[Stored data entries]
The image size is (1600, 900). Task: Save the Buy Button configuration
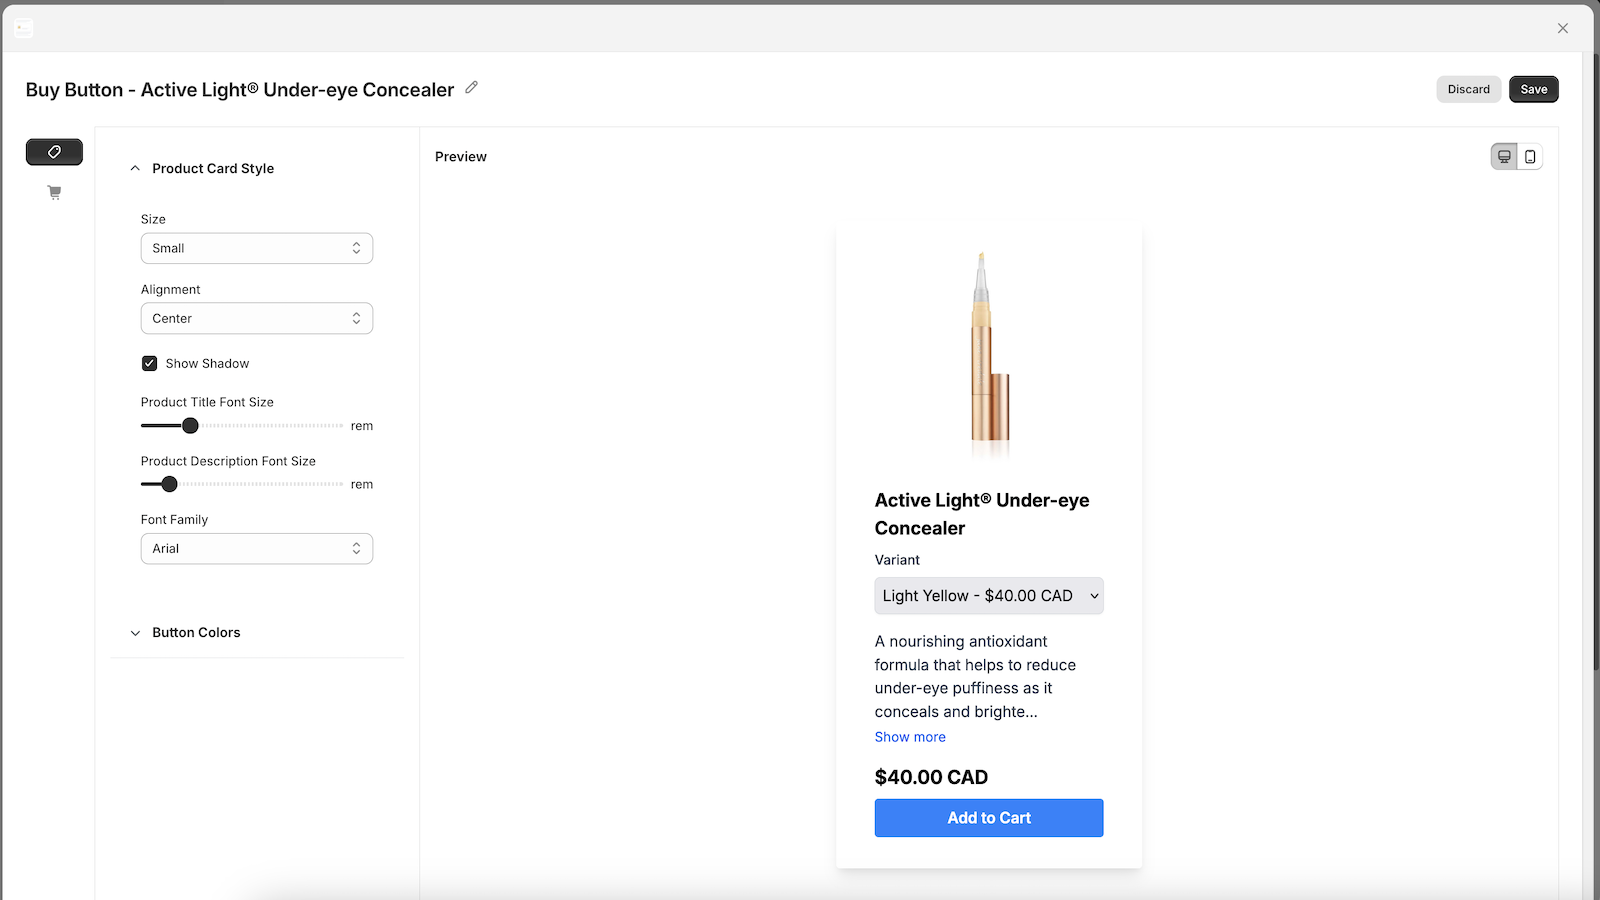tap(1533, 89)
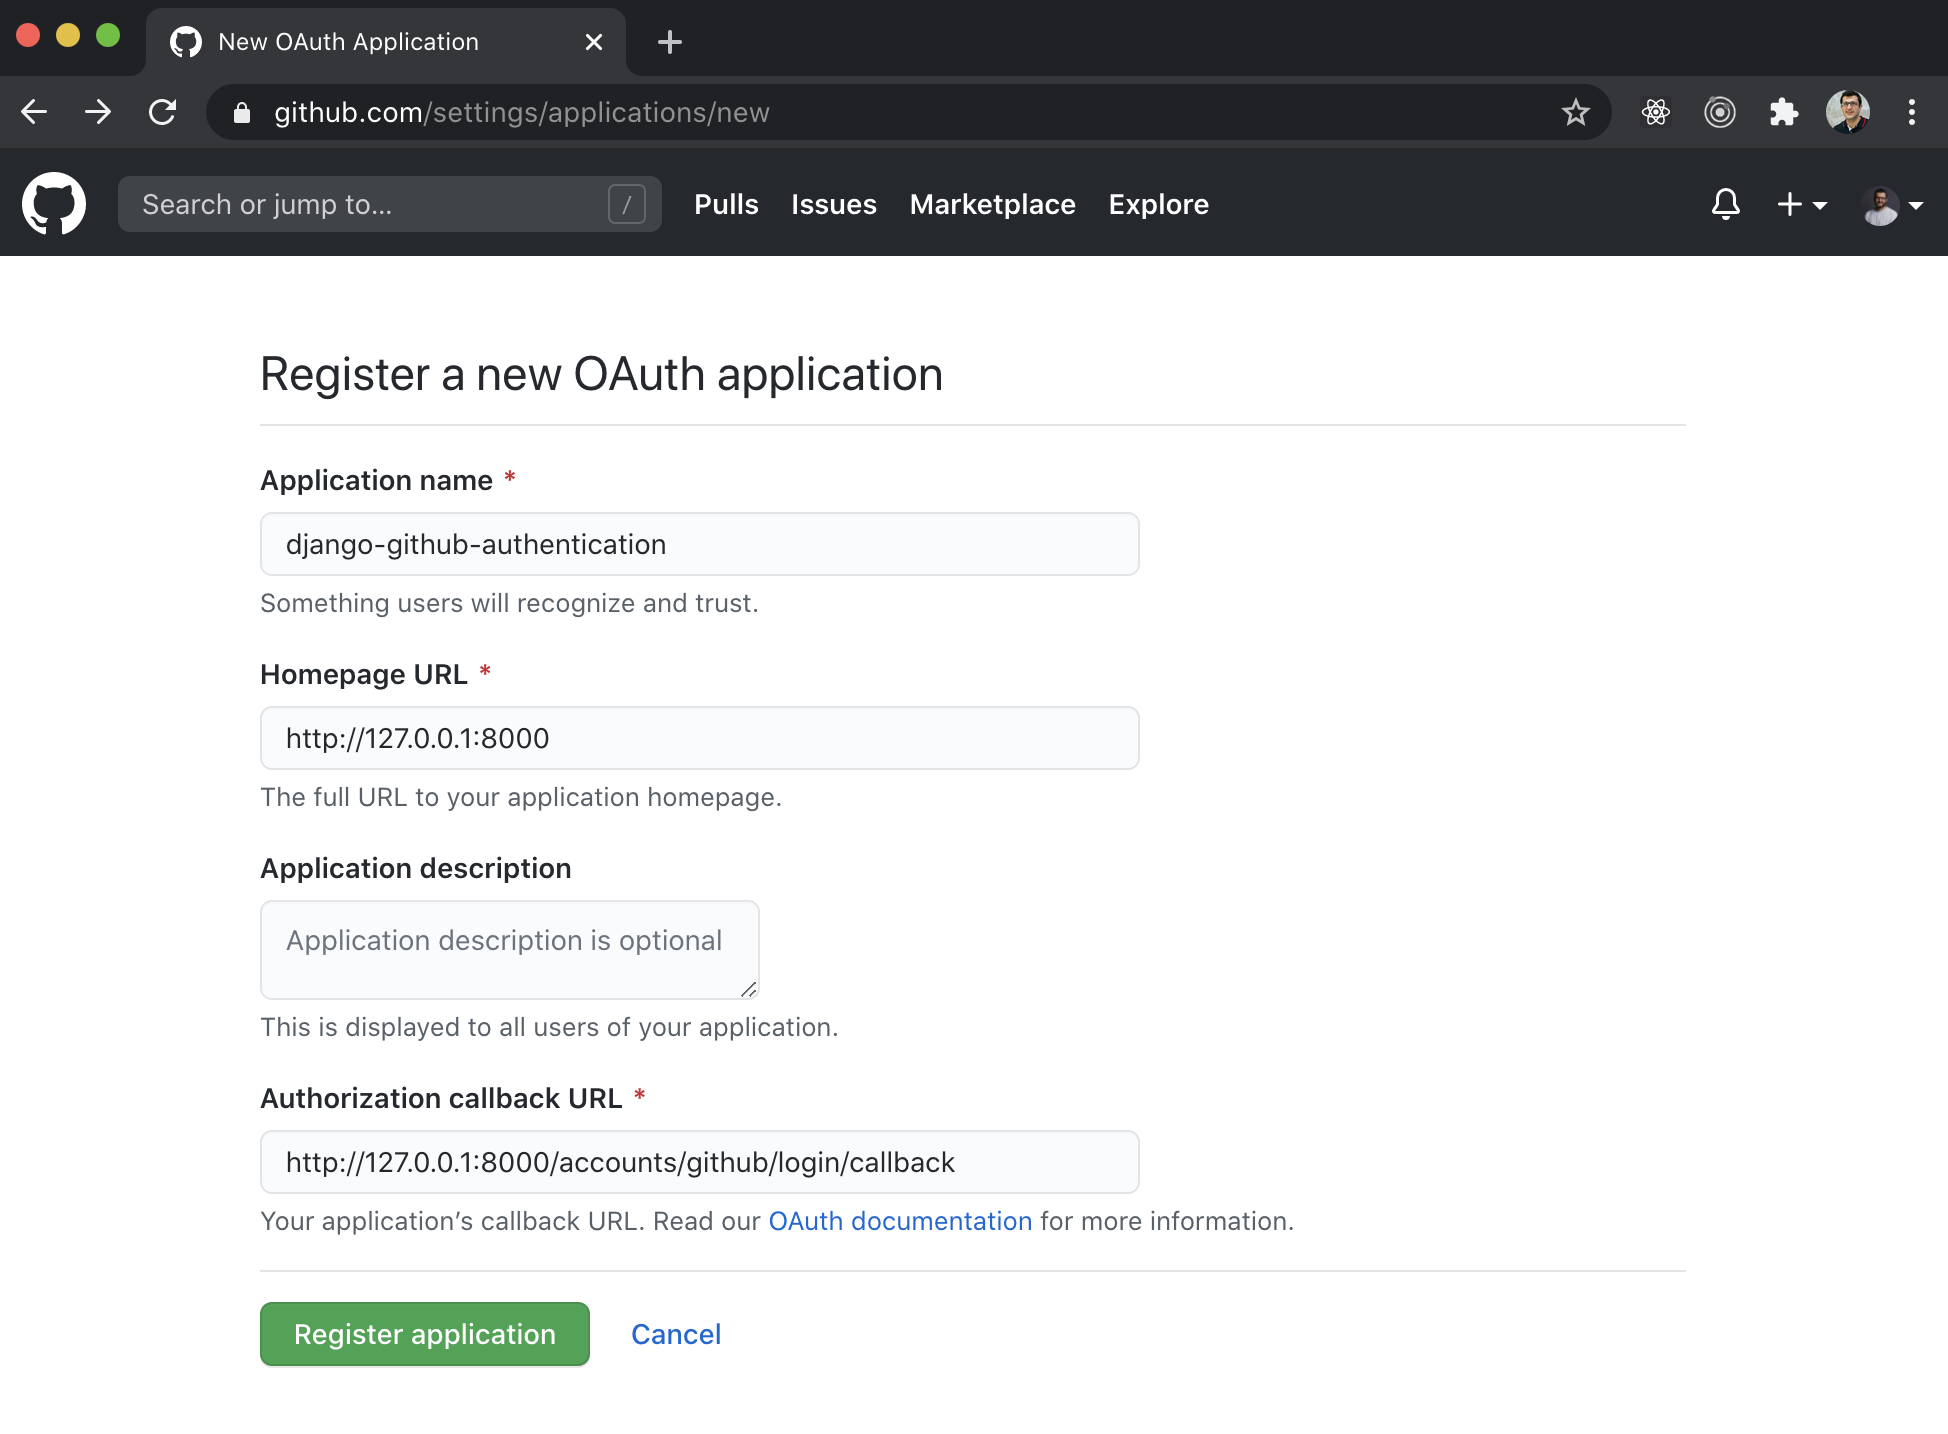Open the React DevTools extension icon
Image resolution: width=1948 pixels, height=1434 pixels.
click(x=1656, y=112)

[Problem to solve]
Reproduce the data exactly, please, and omit its pictures.

[Response for this exercise]
The image size is (1600, 900). Task: Save the Buy Button configuration
tap(1533, 89)
Open the React DevTools extension icon
Image resolution: width=1948 pixels, height=1434 pixels.
click(x=1656, y=112)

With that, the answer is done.